**EXERCISE DETAILS:** Rewrite the stretch of the material from the line containing "Viewport: 1228px width, 573px" through the end of the material, requests included. Multiply every coordinate in the answers by 2.55, rounding to whole numbers with halves going up, and leave out the pictures.

**LISTING:**
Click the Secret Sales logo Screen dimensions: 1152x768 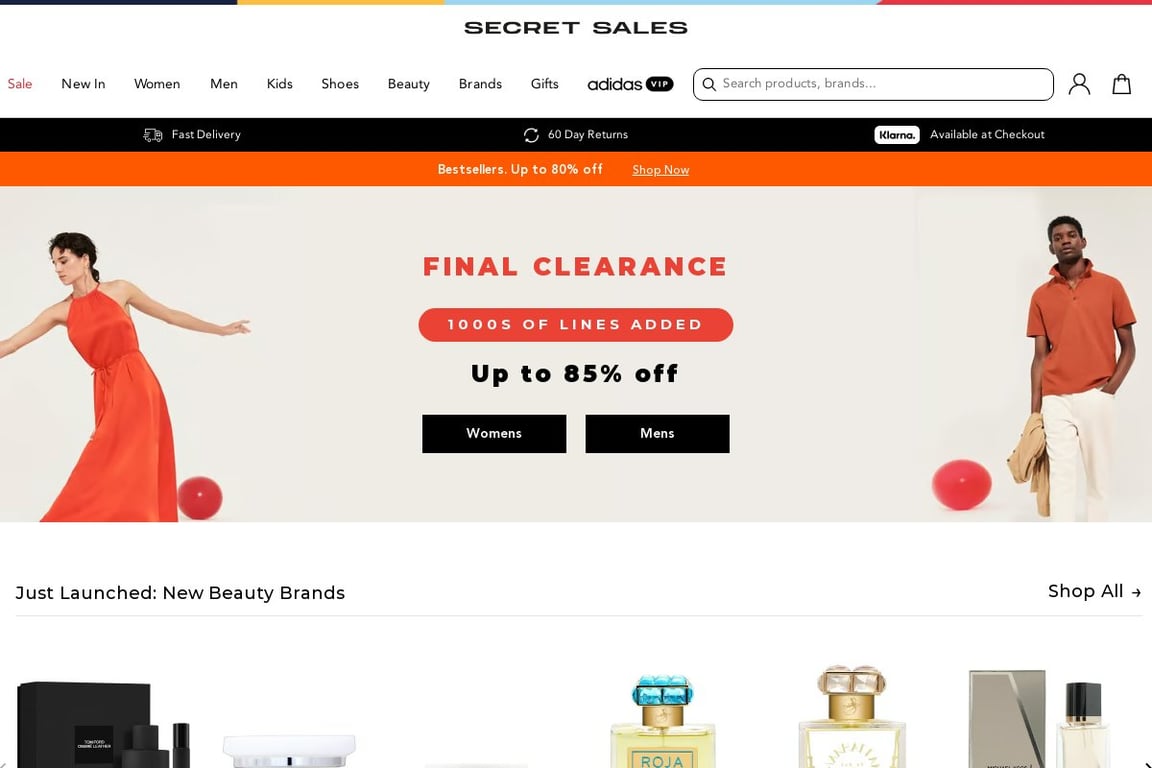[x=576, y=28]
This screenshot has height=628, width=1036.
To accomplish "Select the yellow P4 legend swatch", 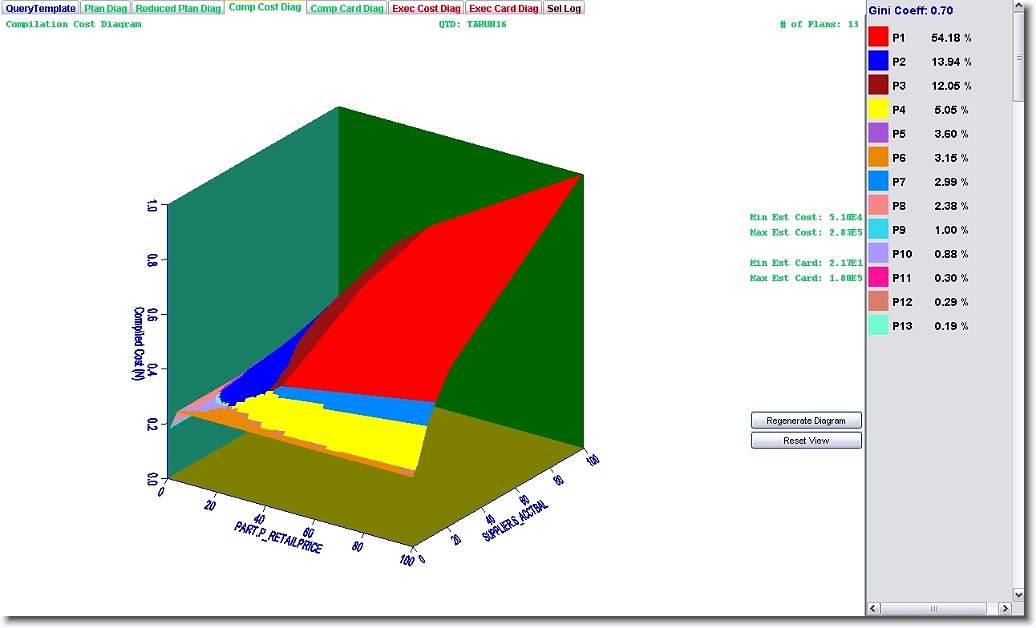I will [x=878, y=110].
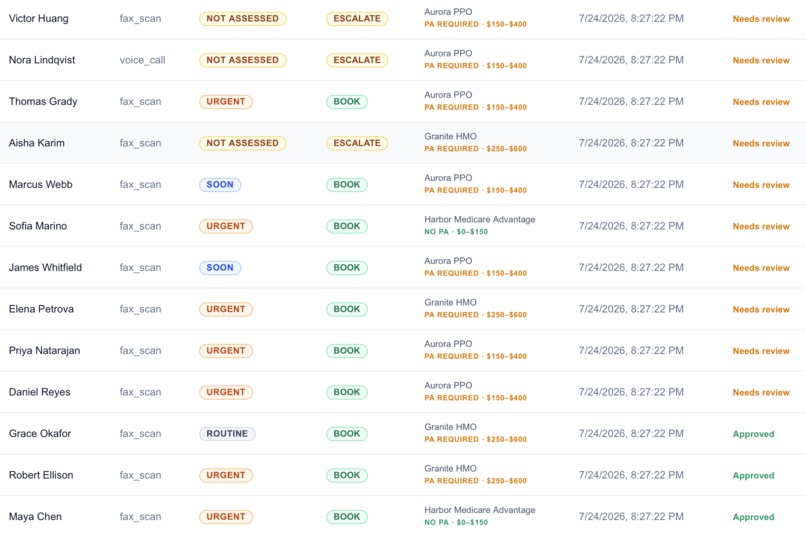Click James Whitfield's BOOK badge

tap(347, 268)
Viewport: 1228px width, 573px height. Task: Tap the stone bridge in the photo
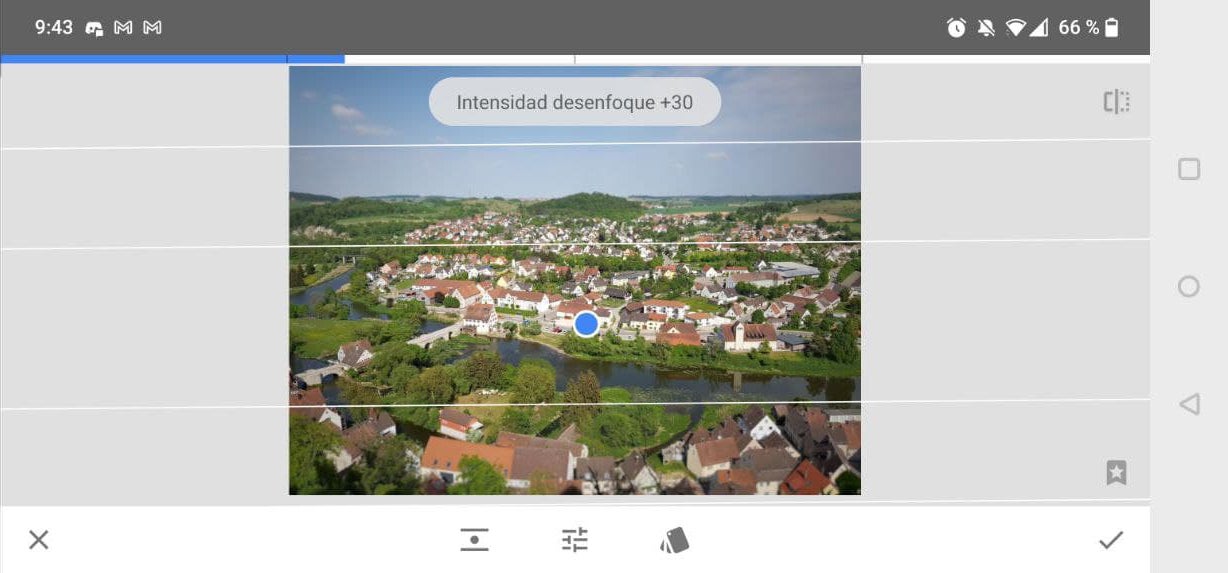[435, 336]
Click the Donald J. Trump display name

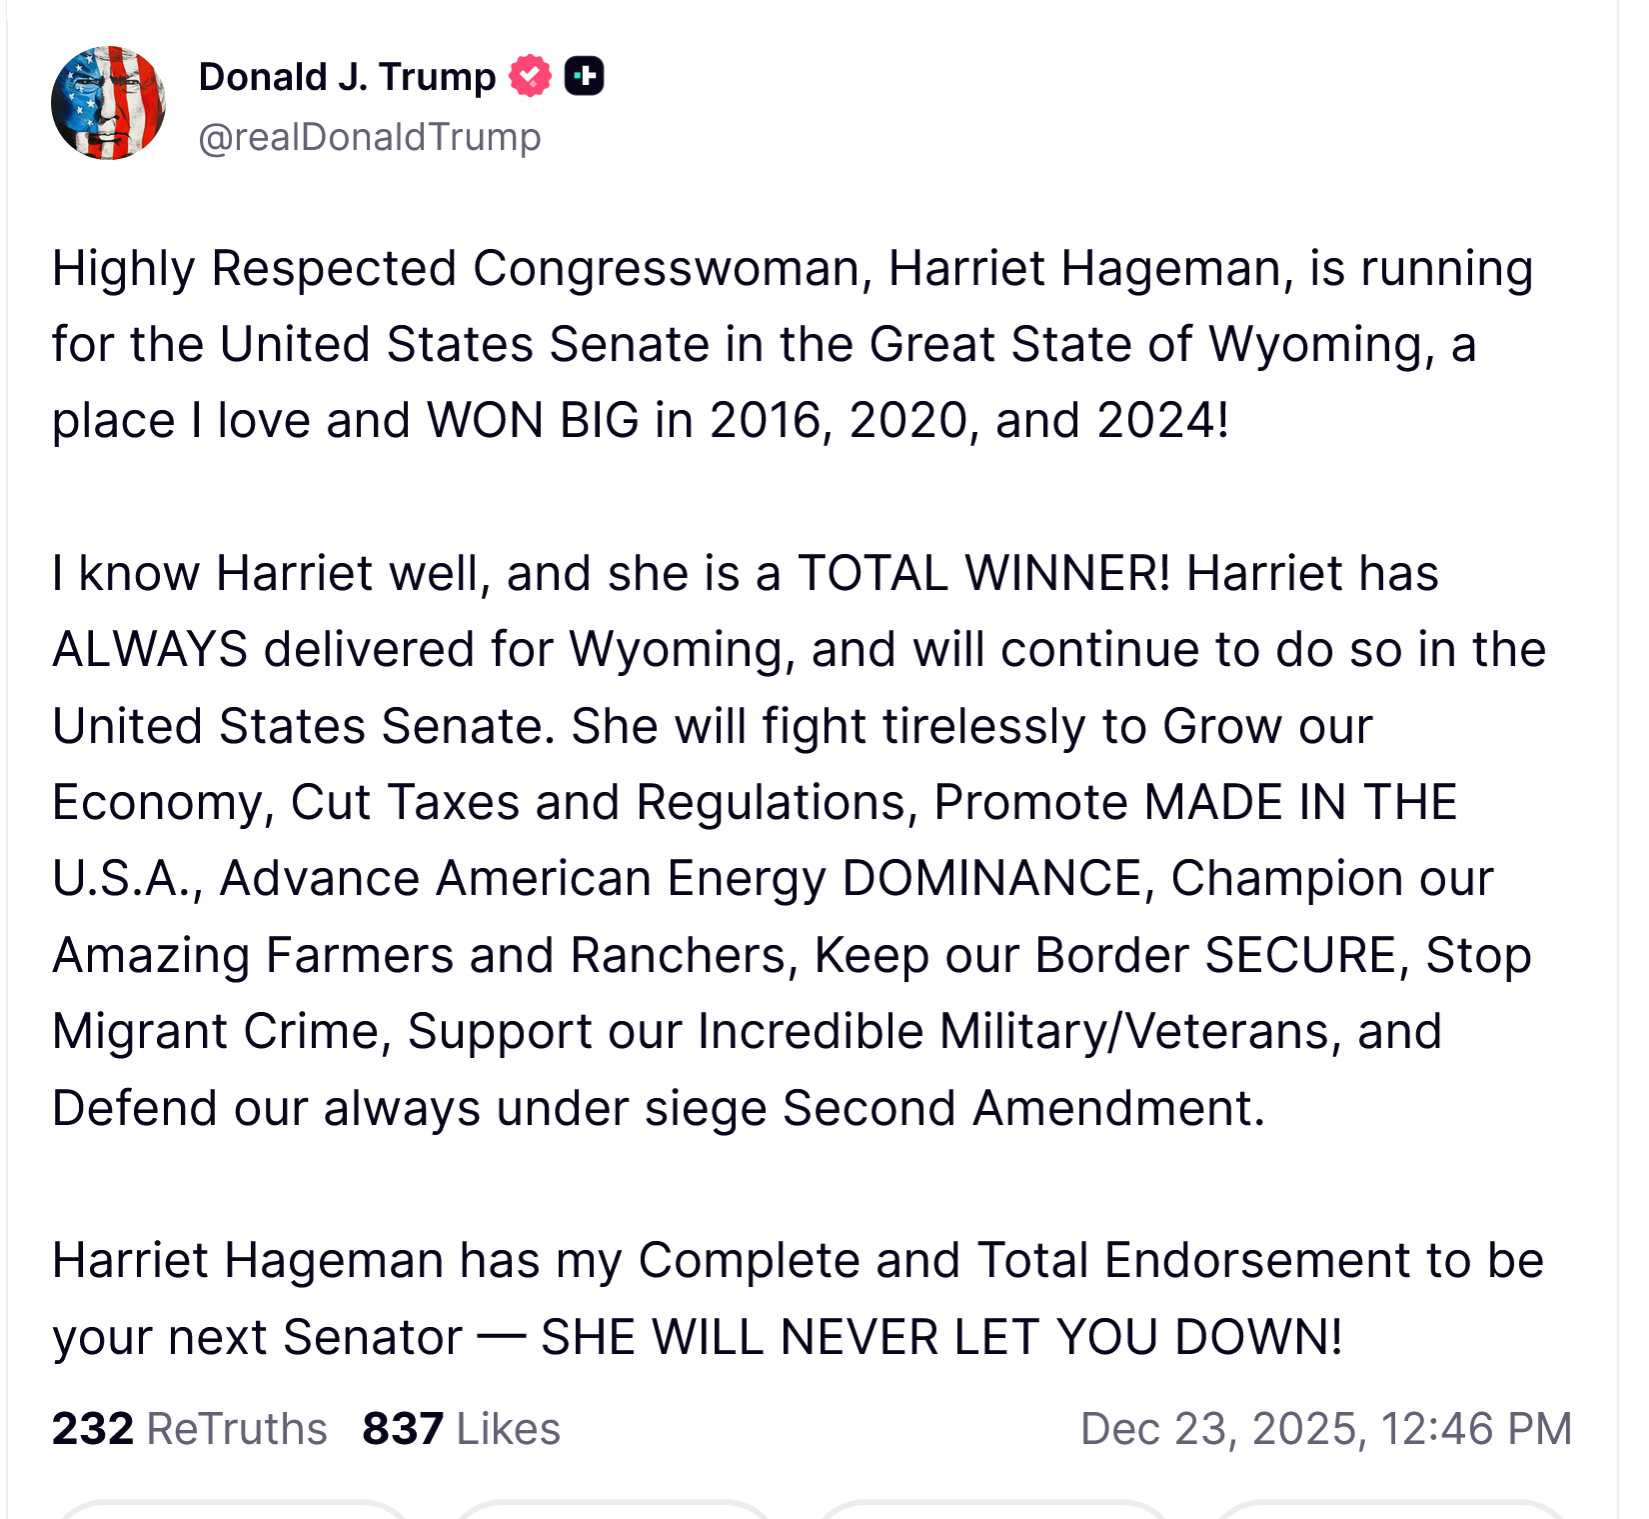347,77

**FULL RESPONSE:**
Viewport: 1228px width, 573px height. Task: Tap the stone bridge in the photo
[1109, 857]
Click the Donald J. Trump display name

885,196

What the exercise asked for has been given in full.